FoxC2 is a transcription factor of the forkhead family that functions in differentiation of lymphatic vasculature. Specifically, FoxC2 is expressed in luminal valves of lymphatic vasculature and loss of function of FoxC2 results in failure to form valves and recruit smooth muscle cells to lymphatic collecting ducts.28
Recently, it has been found that in mouse embryonic endothelial cells (MEECs), FoxC1 and FoxC2 upregulate the expression of Notch1, Notch4, and Dll4, as well as the arterial specific markers, ephrinB2 and the Notch target, Hey2.29 The regulation of Dll4 occurs via direct binding of FoxC to fork-head binding sites in the Dll4 promoter. This suggests that the FoxC transcription factors function upstream of Notch to promote arterial specification. In fact, FoxC1 and FoxC2 double homozygous knockout mice exhibit arteriovenous malformations and a loss of arterial markers within the embryonic endothelium. As with ephrinB2, Foxc2 functions with Notch in arterial specification. Also like ephrinB2, FoxC2 is involved in lymphatic remodeling and maturation.

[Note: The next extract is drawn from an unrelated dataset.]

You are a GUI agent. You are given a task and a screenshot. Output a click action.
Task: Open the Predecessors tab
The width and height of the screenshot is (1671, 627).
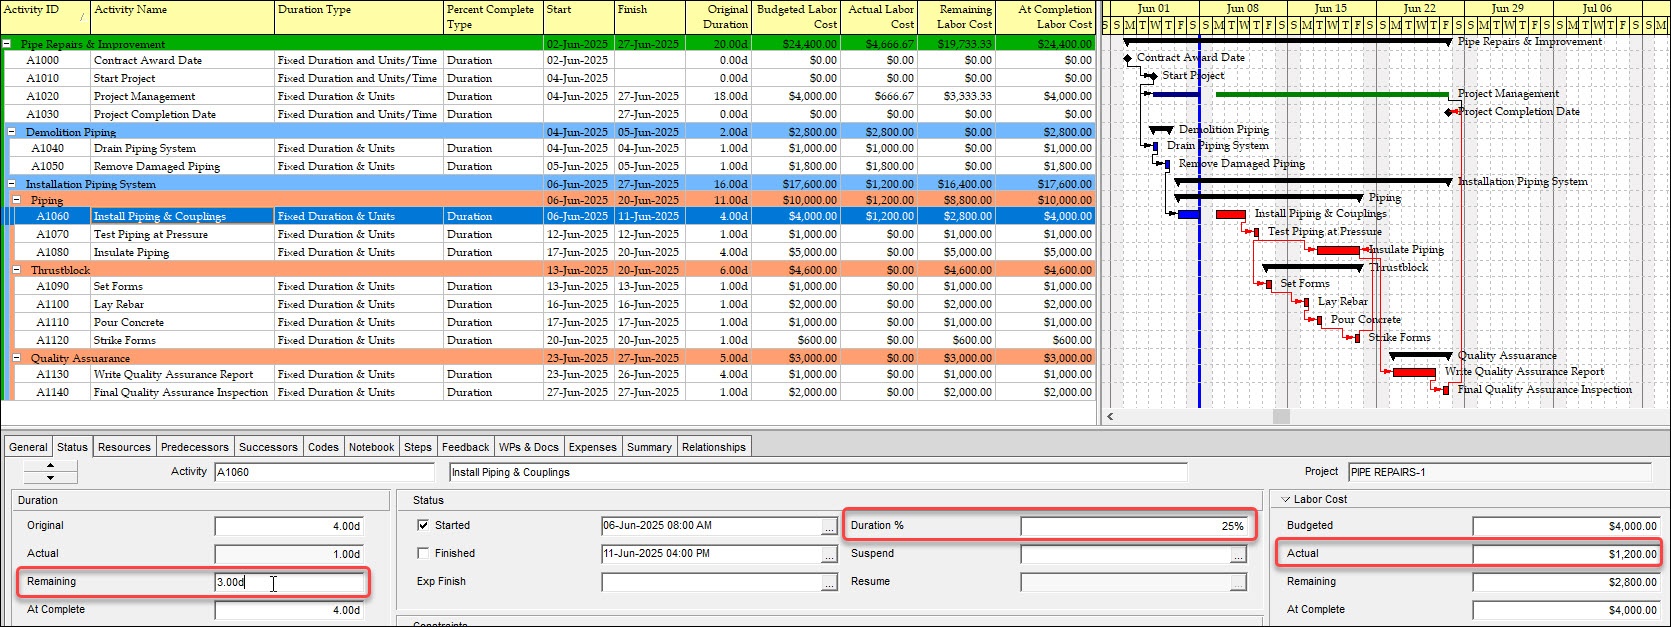point(194,447)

Another intriguing observation relates to the fact that Foxc1 heterozygous/Foxc2 homozygous double knockouts have reduced sprouting of Prox1 positive cells from the cardinal vein that was suggested to arise from reduced mesenchymal VEGF-C expression. Thus, early lymphatic specification depends to some extent on proper Foxc1 activity. However, Foxc2 was found expressed in endothelium of the cardinal vein. Could the lymphatic defects be in part due to aberrant Notch signaling as well?
We present three examples of key genes that function in arterial specification that have recently been implicated in lymphatic development; ephrinB2, FoxC2, and Notch. In arterial cell fate determination, Foxc2 regulates both Notch and Notch ligand expression that in turn drives expression of ephrinB2. It will be interesting to determine if the regulatory relationships between these pathways found in arterial development are relevant to understanding lymphatic development, that is, we ask whether arterial regulators are also key regulators of lymphatic development. On the other hand, should one be asking whether key regulators of lymphatic development also function in arterial development?
Professors Shawber and Kitajewski have no conflicts of interest or financial ties to disclose.